Dans l'expression « abattage rituel », le mot « rituel » est important. Depuis toujours, les rites sont un élément essentiel de toute société – ils sont même caractéristiques de l'Humanité.

Concernant la mise à mort des animaux de boucherie, l'islam s'appuie sur une « législation », un ensemble de prescriptions, au premier rang desquels le Coran, avec en particulier le verset 173 de la sourate 2 dite « La vache », le verset 3 de la sourate 5 dite « La table », le verset 145 de la sourate 6.

J'en citerai un autre, le verset 121 de la sourate 6, particulièrement important, qui dit ceci : « Ne mangez pas ce sur quoi le nom de Dieu n'aura pas été invoqué, car ce serait une perversité ». Autrement dit, on ne peut pas consommer ce sur quoi le nom de Dieu n'a pas été prononcé, sous peine de devenir soi-même l'auteur d'un acte grave.

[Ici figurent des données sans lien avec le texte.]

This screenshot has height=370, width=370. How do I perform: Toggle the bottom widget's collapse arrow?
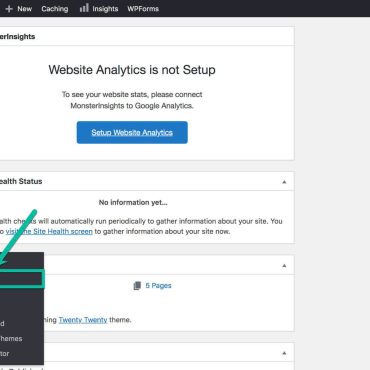284,353
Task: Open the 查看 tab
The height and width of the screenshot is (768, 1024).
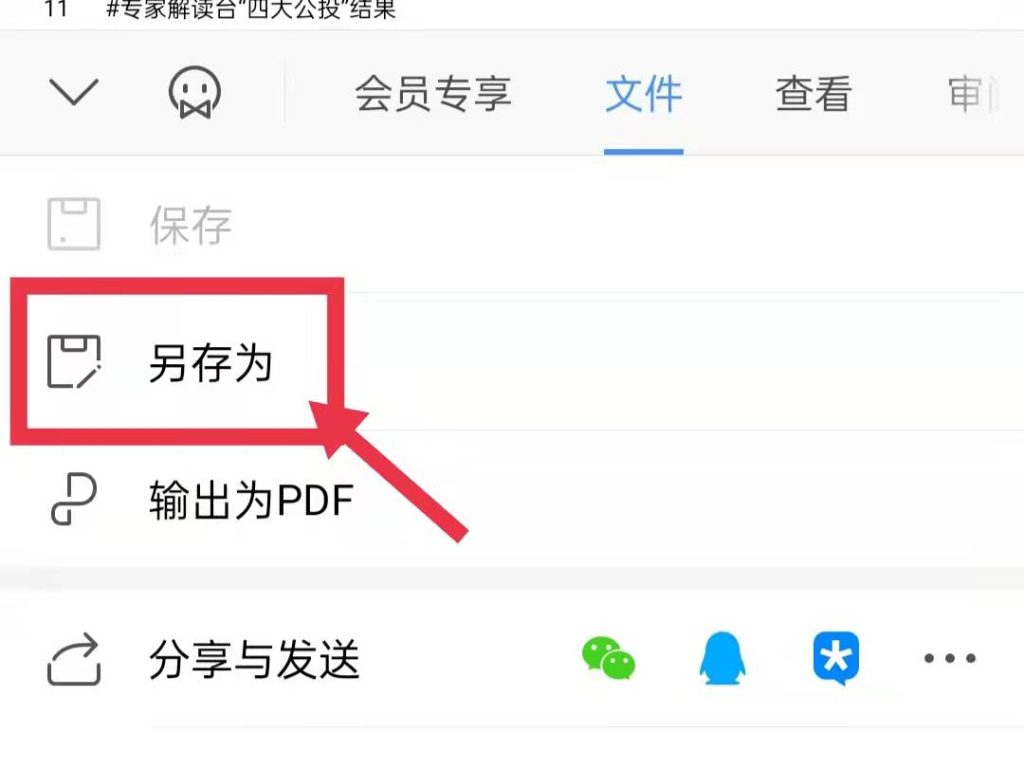Action: (x=814, y=93)
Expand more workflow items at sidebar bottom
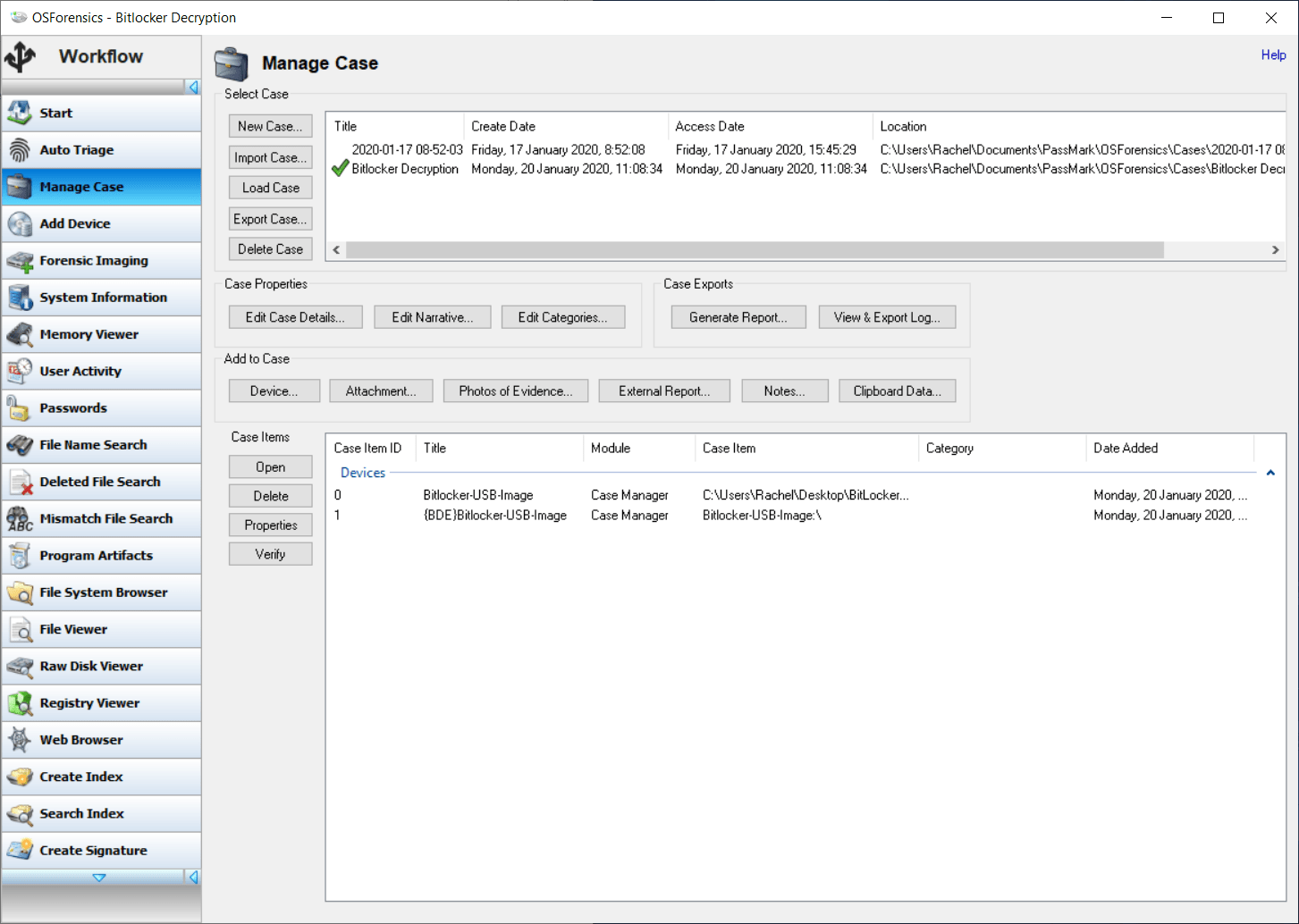The height and width of the screenshot is (924, 1299). (99, 877)
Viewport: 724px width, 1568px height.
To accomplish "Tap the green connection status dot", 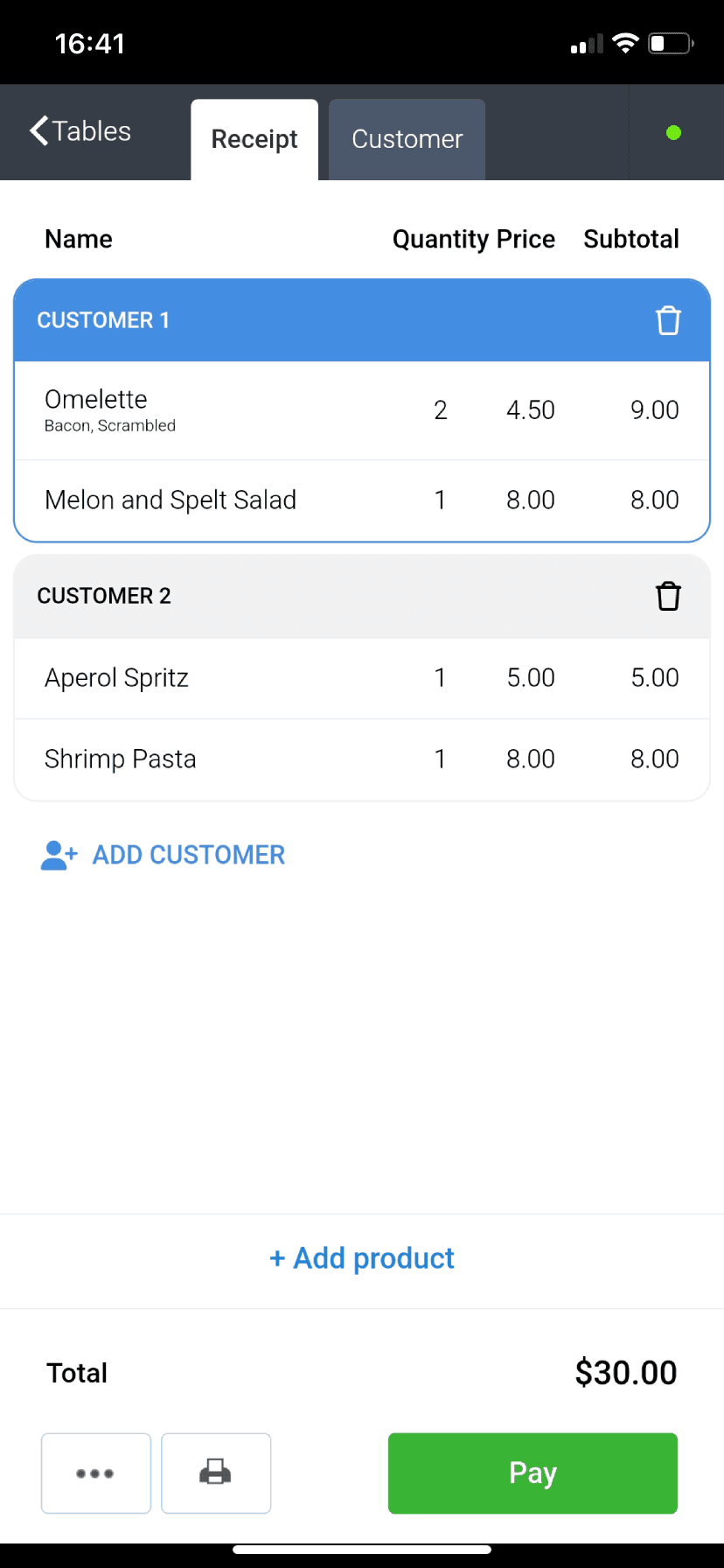I will (x=673, y=133).
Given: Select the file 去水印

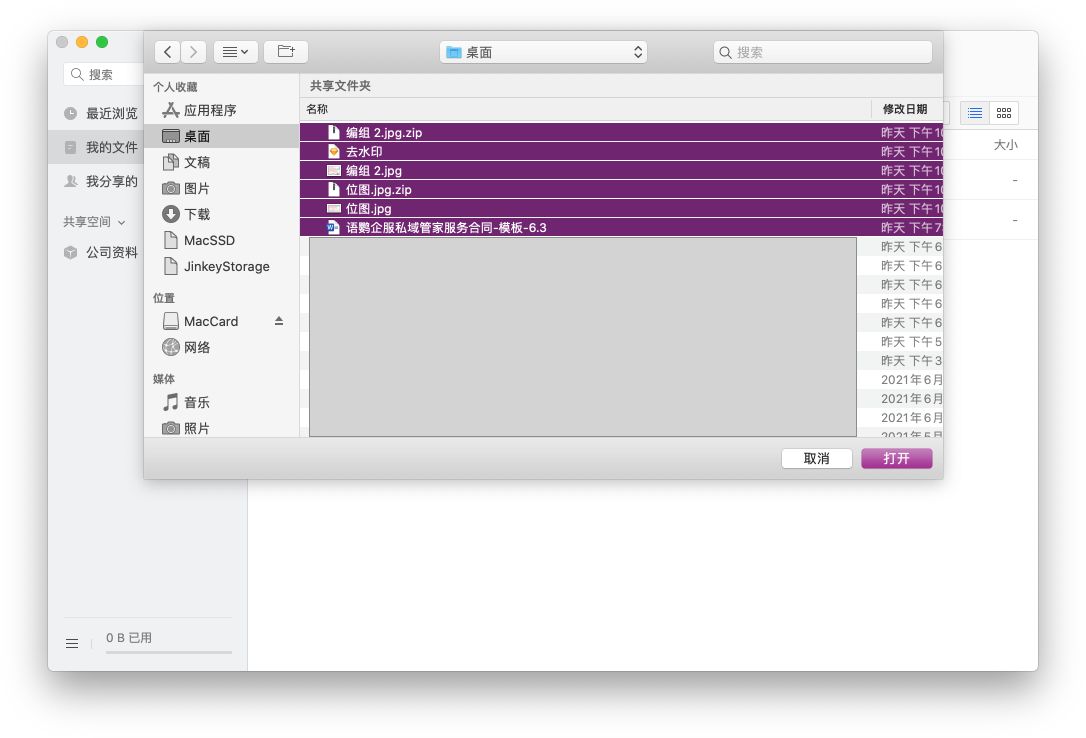Looking at the screenshot, I should (364, 152).
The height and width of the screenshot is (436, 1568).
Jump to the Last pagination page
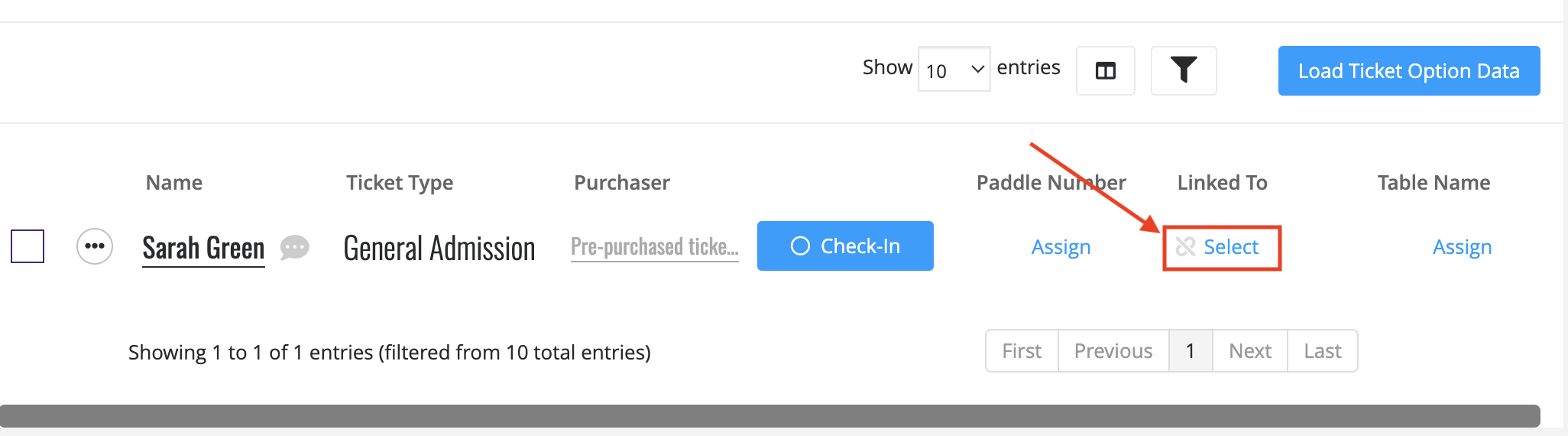pos(1323,351)
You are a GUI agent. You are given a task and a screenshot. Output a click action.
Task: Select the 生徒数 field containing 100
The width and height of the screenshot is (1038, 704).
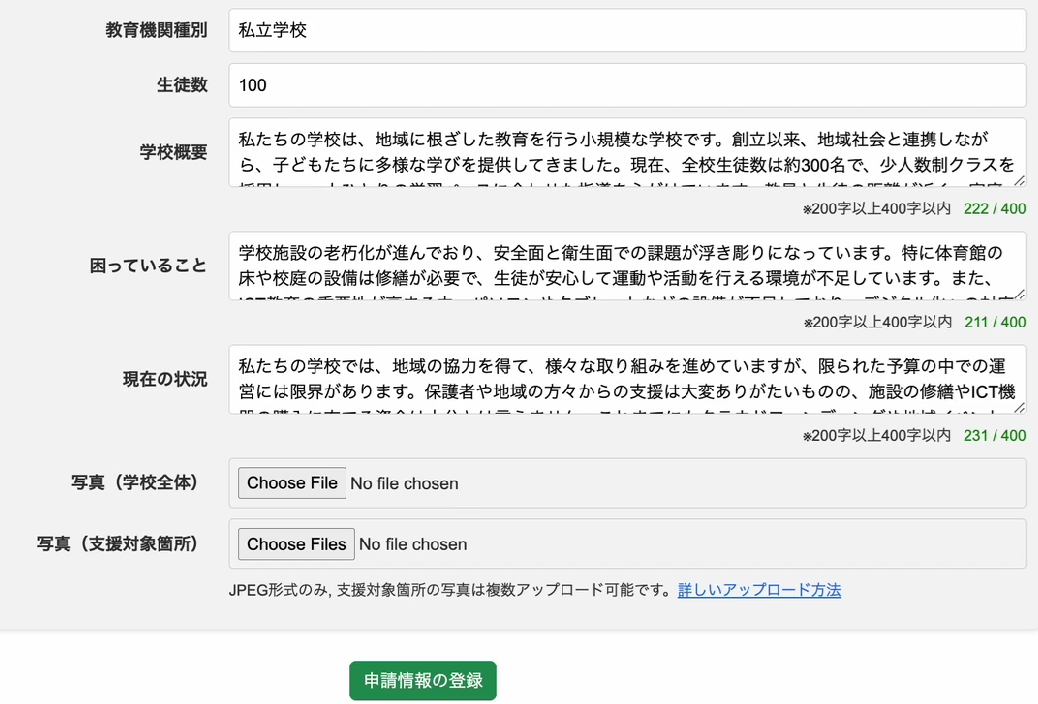(x=627, y=85)
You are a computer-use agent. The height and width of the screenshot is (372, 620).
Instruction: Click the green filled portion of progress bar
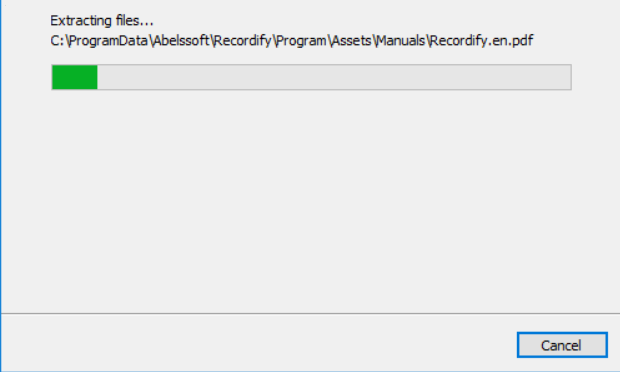click(75, 77)
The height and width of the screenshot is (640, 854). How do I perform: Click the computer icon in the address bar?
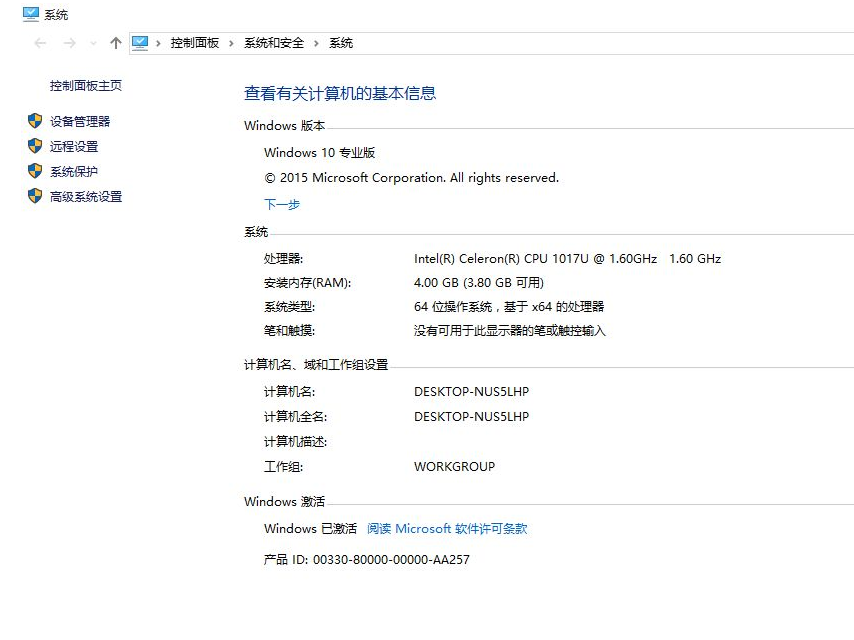pos(141,43)
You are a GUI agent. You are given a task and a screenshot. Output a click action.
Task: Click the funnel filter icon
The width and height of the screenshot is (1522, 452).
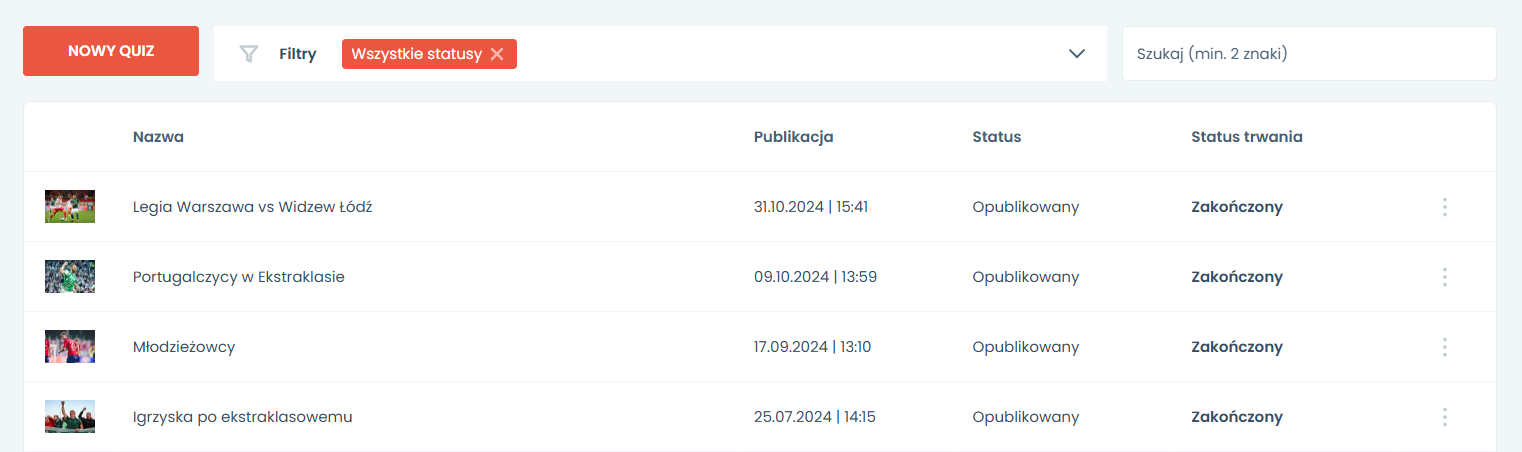[x=249, y=54]
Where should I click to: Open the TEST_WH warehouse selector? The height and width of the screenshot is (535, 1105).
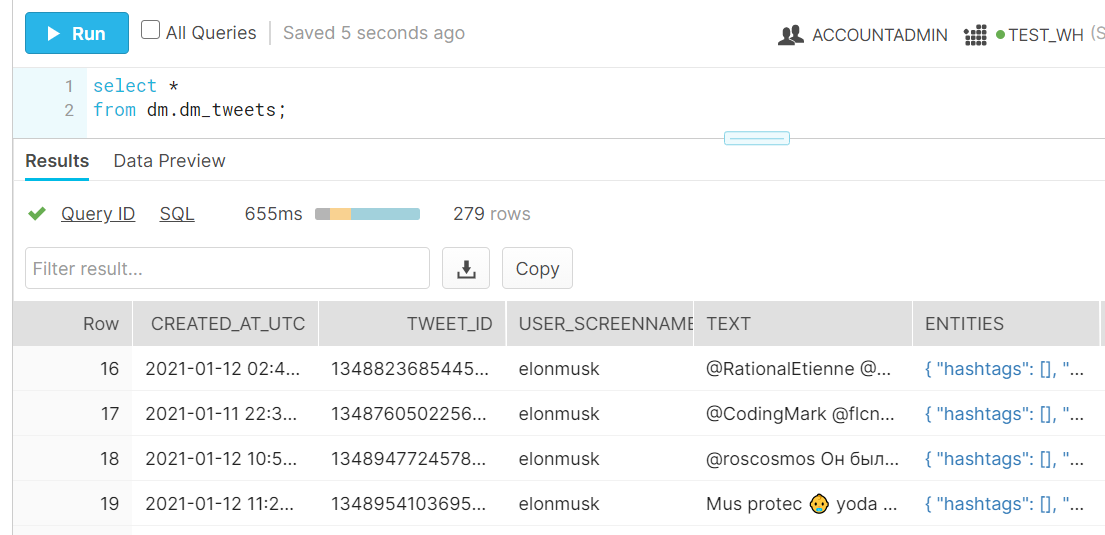pos(1045,35)
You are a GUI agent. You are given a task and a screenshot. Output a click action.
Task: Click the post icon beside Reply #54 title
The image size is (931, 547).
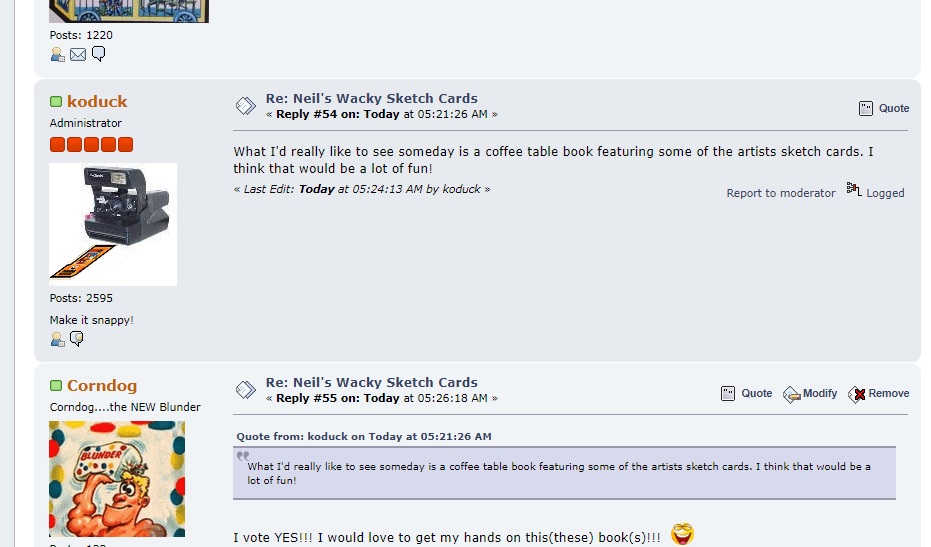tap(245, 106)

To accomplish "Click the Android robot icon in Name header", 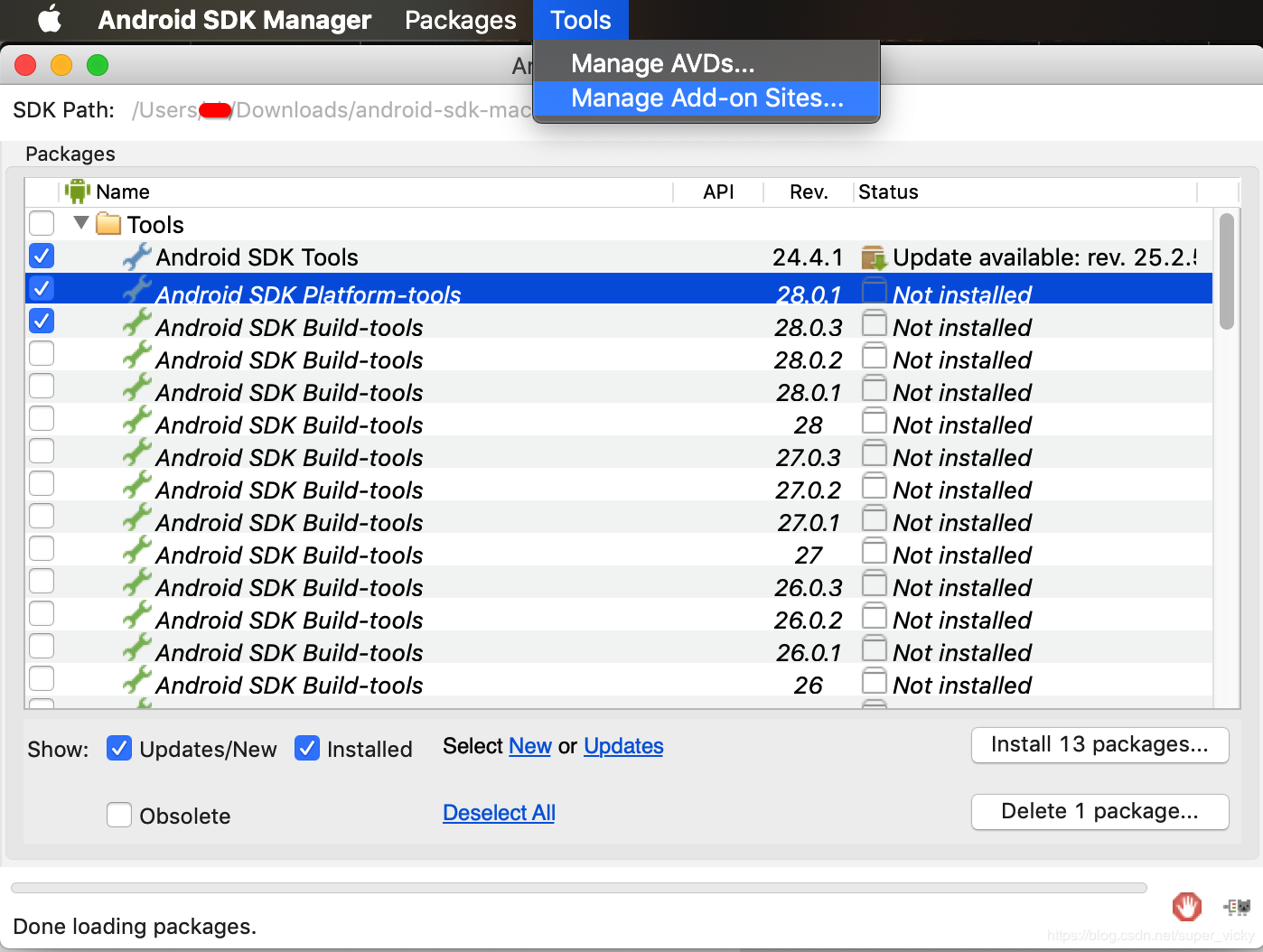I will [78, 191].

La législation islamique sur l'abattage rituel est complexe, très détaillée. Selon l'esprit de la loi islamique, on ne peut avoir une relation instrumentale avec l'animal, qui est une créature du Dieu créateur. Autrement dit, cette religion considère que le monde a été créé par un Dieu, que ce Dieu a créé l'Homme comme il a créé les animaux ; par conséquent, celui-ci n'a aucun droit sur les animaux, si ce n'est avec l'autorisation ou la permission du Dieu créateur. En invoquant le nom de Dieu, l'homme demande la permission au Dieu créateur de mettre à mort un animal.

Cela a d'ailleurs posé un gros problème aux théologiens : pourquoi Dieu permettrait-il de faire souffrir les animaux ? La réponse qu'ils ont échafaudée a été la suivante : à chaque fois qu'un animal sera abattu par un homme, Dieu sera tenu de lui offrir une compensation après la mort. À ma connaissance, c'est la seule exception où les théologiens musulmans ont reconnu que les animaux pouvaient espérer quelque chose après la mort…

La relation à l'animal est donc importante : on ne peut pas traiter les animaux comme des choses. Au demeurant, il est interdit de vendre ou d'acheter des chiens ou des chats, les animaux sauvages eux-mêmes sont protégés, la chasse est très réglementée et les relations avec les animaux domestiques sont elles-mêmes réglementées. Selon un récit très connu de la tradition islamique du VIIe siècle, Dieu aurait pardonné toutes ses fautes à une prostituée et l'aurait admise au paradis parce qu'elle avait pris sa chaussure pour offrir à un chien assoiffé – animal réputé impur dans l'islam – de l'eau tirée d'un puits. Je décris là une norme idéale que les musulmans sont en principe tenus d'observer ; mais ils ne l'observent pas forcément tous…

En conclusion, selon la loi islamique, le rituel vise à « instituer » la viande, c'est-à-dire à humaniser la victime : la viande qui ne passe pas par le rite, par exemple un mouton tué par un loup, n'est pas consommable ; c'est évidemment une perte sur le plan économique, mais pas sur le plan symbolique, au contraire.